======== Data provided ========
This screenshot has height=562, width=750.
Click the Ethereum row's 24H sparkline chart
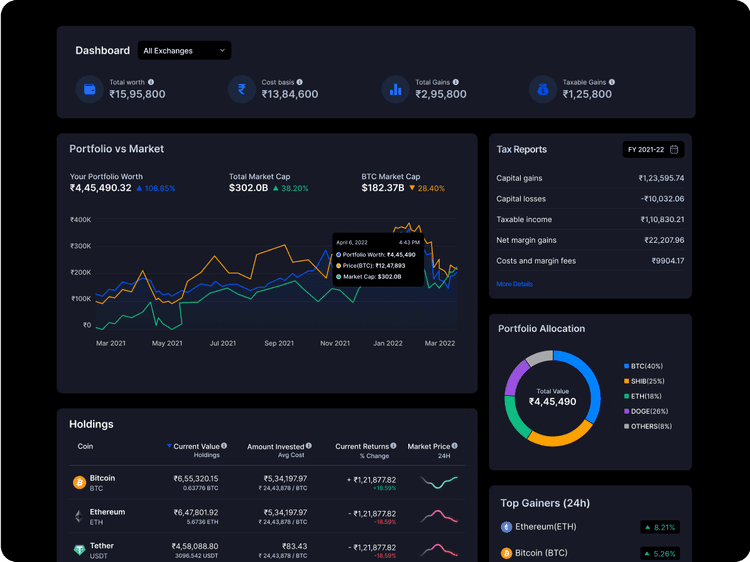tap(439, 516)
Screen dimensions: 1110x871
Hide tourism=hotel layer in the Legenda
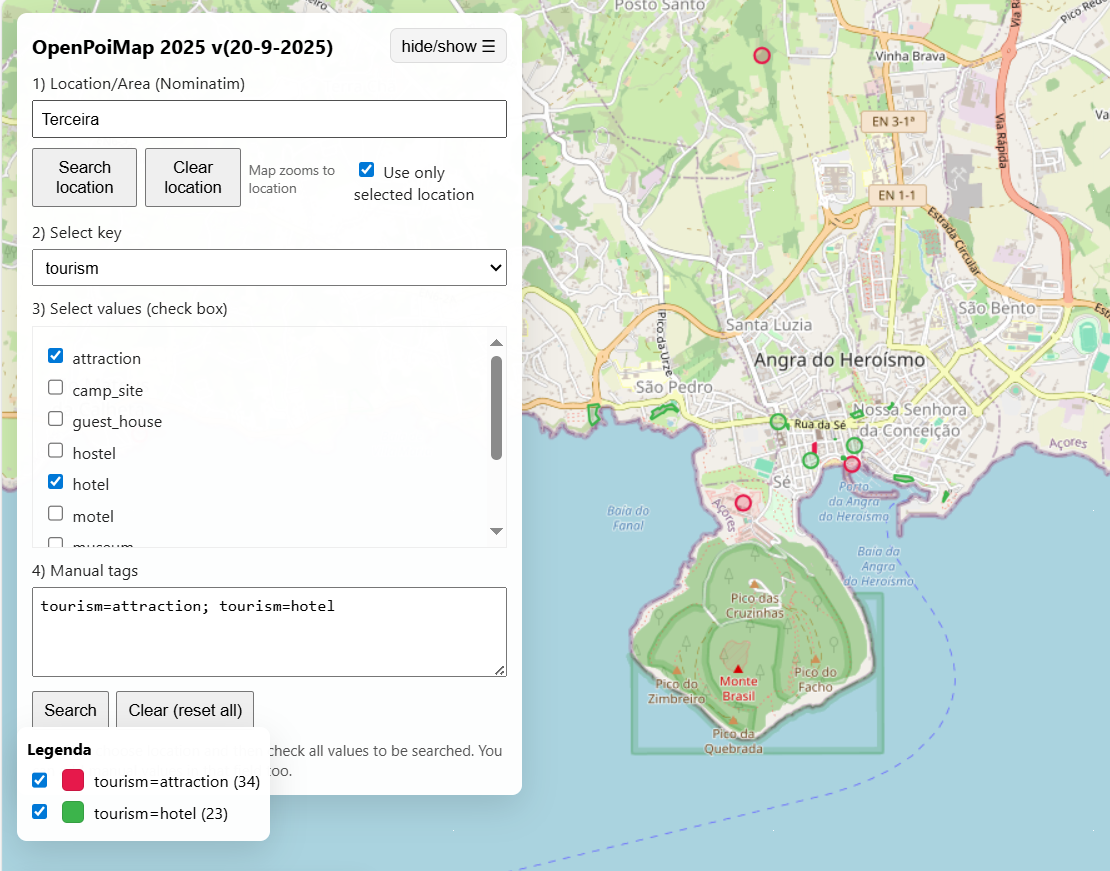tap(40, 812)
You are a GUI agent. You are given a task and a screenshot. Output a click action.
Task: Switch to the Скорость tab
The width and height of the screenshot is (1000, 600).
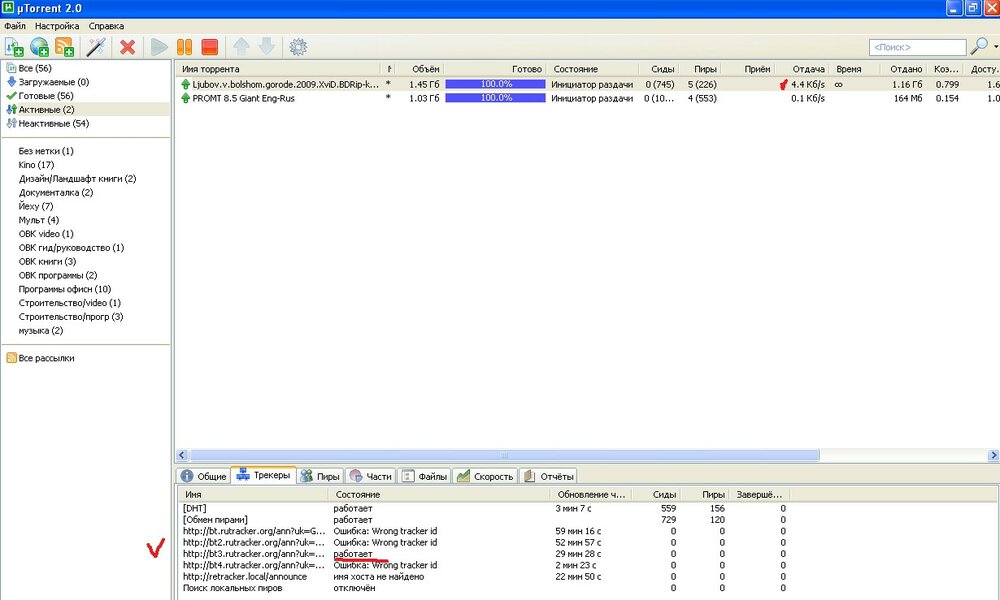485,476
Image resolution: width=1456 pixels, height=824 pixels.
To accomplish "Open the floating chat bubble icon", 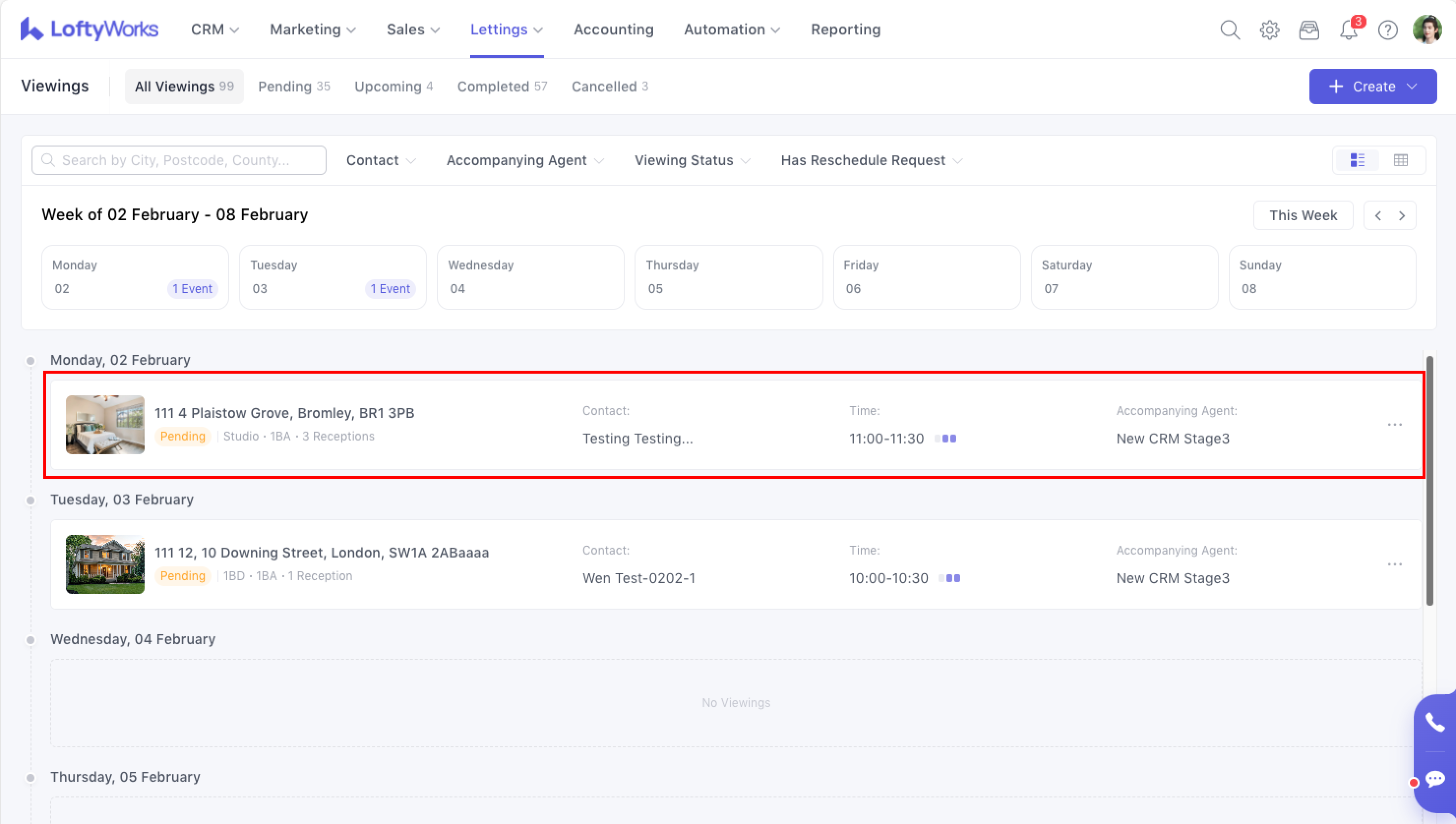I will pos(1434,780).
========
:: Set task ::
Find every line in the material that contains the string "width", and copy each of those lines.

:: Output for this task ::
This screenshot has height=562, width=750.
The width and height of the screenshot is (1000, 600).
Image resolution: width=1456 pixels, height=824 pixels.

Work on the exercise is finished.